Scooby Doo suggests to the youth of America an alternative path for resistance against a greedy grown-up world, one achieved by outsmarting the enemy, rather than either fighting it or protesting it.In Scooby Doo, four teenagers with different social associations (the pretty rich girl, Daphne; the overachieving golden boy, Fred; the goofy stoner-esque caricature, Shaggy; and the nerd, Velma) drive around in a psychedelic van, resisting a status-quo dominated by corrupt and conniving adults. Towards the end of a decade marked by chaotic cultural shifts, mounting tensions, and mass violence, Scooby Doo insists that there is always an underlying solution that may be achieved through calm investigation. They are all automatically united, against their archetypal differences, in pursuit of sanity and normalcy, debunking the extreme situations that have disturbed local everyday life, through patience and pragmatism. In this way, Scooby Doo suggests to the youth of America an alternative path for resistance against a greedy grown-up world, one achieved by outsmarting the enemy, rather than either fighting it or protesting it.
Necessarily, Scooby Doo also calls for community. It’s not clear who owns Scooby Doo, and it doesn’t matter—Fred says out loud that “we” love him, implying that he’s their collective pet, or even just an autonomous member of the gang. There’s a communal, familial aspect to their grouping—it’s unclear how much time they spend together, but they’re rarely seen with anyone else. But key to the Scooby Doo ethos is that the audience participates in their investigations. There is canned laughter—an audience already inside the show. “We need some help from you, now” the singer (the musician Larry Marks) of the theme song exhorts, enveloping himself and the viewers in this collective pronoun.

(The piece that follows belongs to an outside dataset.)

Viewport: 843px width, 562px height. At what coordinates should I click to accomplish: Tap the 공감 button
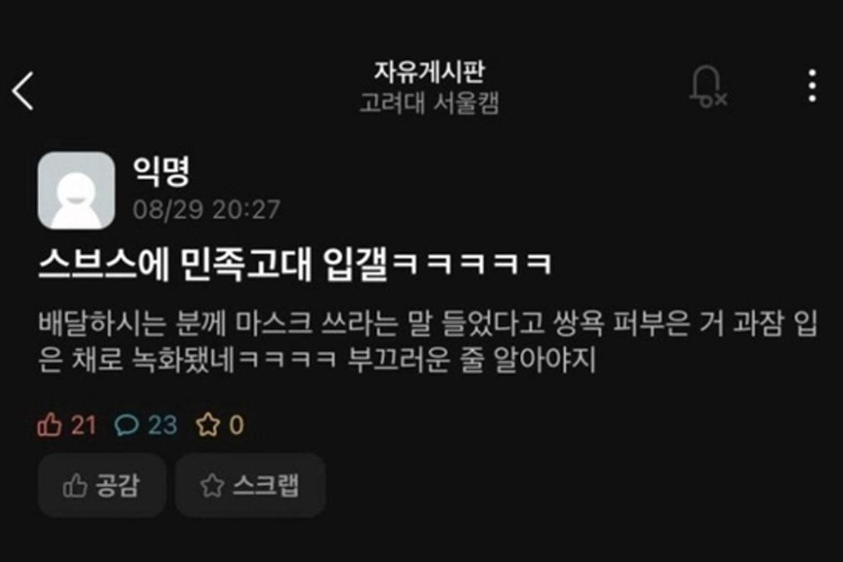[x=101, y=485]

Indeed, the theme song does more than this, in enlisting its spectators in their community. The theme song, which provided viewers’ first frame of reference for the show, since it played before the entire show began, treats the character like the audience already knows him, calling out, “Scooby, Scooby Doo, where are you? We’ve got some work to do, now.” This expedited impression does not resemble the title songs to other Hanna-Barbera cartoons from the 1950s and early 60s, which habitually begin with presentation and salutation, like “Meet the Flintstones, they’re the modern stone-age family” or “Meet George Jetson, his boy Elroy, daughter Judy…” or “Yogi Bear is smarter than the average bear” or even “Up and at’em, it’s Atom Ant!” Scooby Doo, Where Are You? clearly doesn’t attempt to advocate for a return to a kind of whitebread suburban fantasy of the 1950s—it’s different, and its song sounds different, than the ones that came before. The emphasis is no longer on greeting newcomers, but automatically embracing them—recognizing them as fellow fixers.
There’s no time for pleasant introductions, Scooby Doo, Where Are You? insists to its viewers—because there is too much to do, and it’s time to get to work.